I at Rodent Predator am proud to inform you that Bridge of Fate, as of this May 2nd in New Zealand, has unscathed reached a year of existence since its launch party. It's a big date, and I decided to celebrate it a bit by designating any current post to come out here and by releasing this speedrun. But how is Bridge of Fate after all this time, and does it need anything more?

As much as I'd love to talk through the Rodent Predator channels with "we", right now the company and its workers are just one person. Unless you count the unpaid friends of mine who offered to test my games out of friendliness. So the reference to RP company personnel will be first-person singular throughout this post.

Over the course of mid to late 2021 and early to mid 2022, I didn't just ignore Bridge of Fate. I didn't exactly develop it, but I returned over and over to play it again. Mind that I, as far as made sense to me, could not develop it. Once I fully release a game, I have a complete game.
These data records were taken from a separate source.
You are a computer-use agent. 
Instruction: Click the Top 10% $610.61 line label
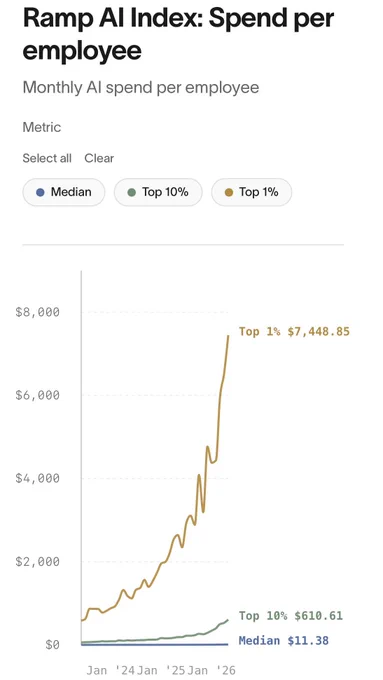(x=291, y=615)
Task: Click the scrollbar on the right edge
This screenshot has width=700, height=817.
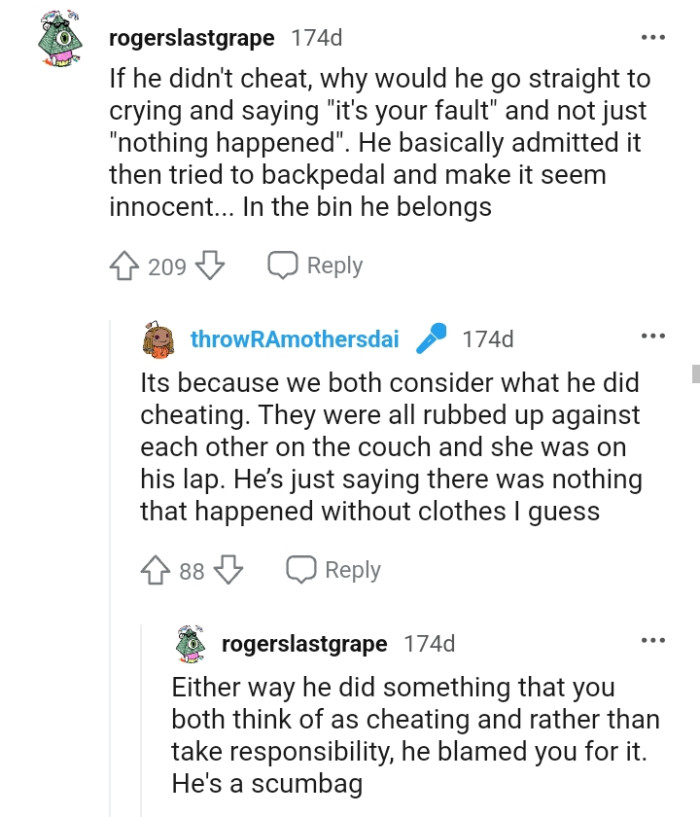Action: [694, 375]
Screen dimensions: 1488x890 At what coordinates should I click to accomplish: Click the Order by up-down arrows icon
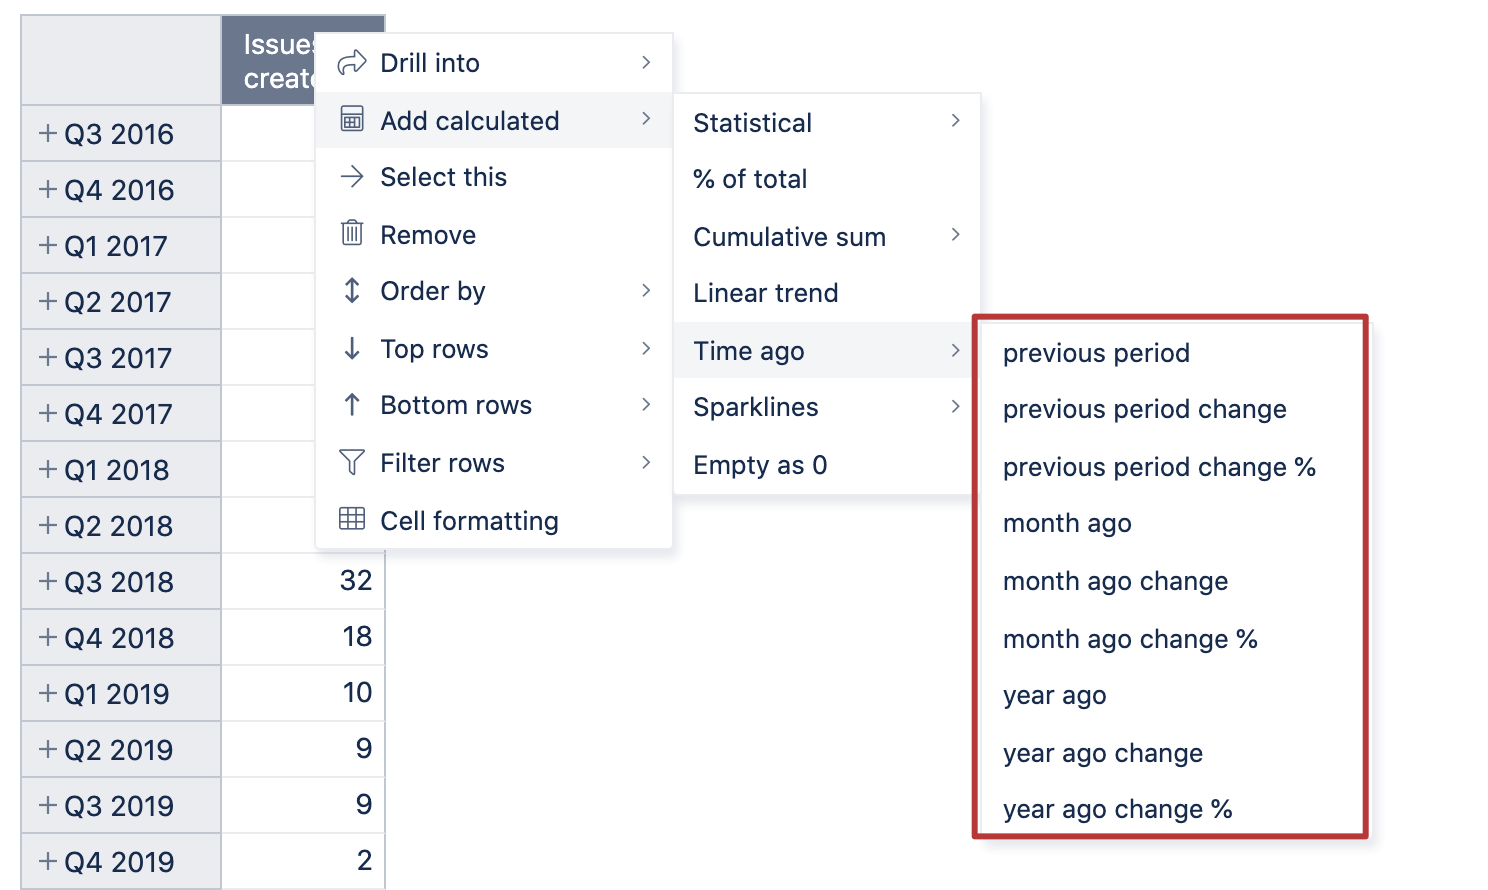pos(352,291)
A complete game that I don't need to update unless I find jarring bugs. I've long resented the idea that any game that is created needs to be created on top of again or else it's "dead", or that updating a game repeatedly is an expected and normal procedure. Bridge of Fate is, essentially, all completely ready.

However, far be it from me to keep a game in a broken state published that way for all of time, I still do and many times have come back to a game if I find a jarring bug in it. Like I said. Startup Tophat, Quik Game, Terrifying Rocket Zest, and Auckland Scumbag University all got updates a while after their official release to upgrade the state of features to the quality they were already long since supposed to have been in at launch. For two examples, Auckland Scumbag University let you walk through some critical walls, and Startup Tophat had a terrible simultaneous music bug.

Well, it turns out Bridge of Fate had a few bugs too, but nothing to hypothetically write home about if I were fighting to save Internet freedom on a more physical battlefield at that point. I found some issues while playing the game for fun, alright, but nothing made me so intent on actually bothering to come back and fix them with an unconflicted interest until I saw that the resolution settings don't save.

So, it's official. Bridge of Fate is getting an update. I will make the resolution settings save, and while I'm in the area I'll get rid of a bunch of other problems, too. This will not really add much, so the gameplay is safe. All the balancing will stay where it is because this is almost entirely fixes for errors. Development on the 1.0.1 patch won't start immediately, and indeed it might take about six months to complete the update after I actually begin work on it. But I'm intent on making it come out at some point.

Since this update will have extra quality and a certain secret made possible by the passing of time in it, I will take the release of this update as an excuse to raise the selling price of Bridge of Fate. That's been asking to happen for a while anyway.

Among other things - things I'm just sort of allowing myself to mention with being vague - I think it's a good idea to have an attempt at optimizing the game's performance. No promises there. If I'm lucky, I feel I can finally make Bridge of Fate have less bugs and be low spec.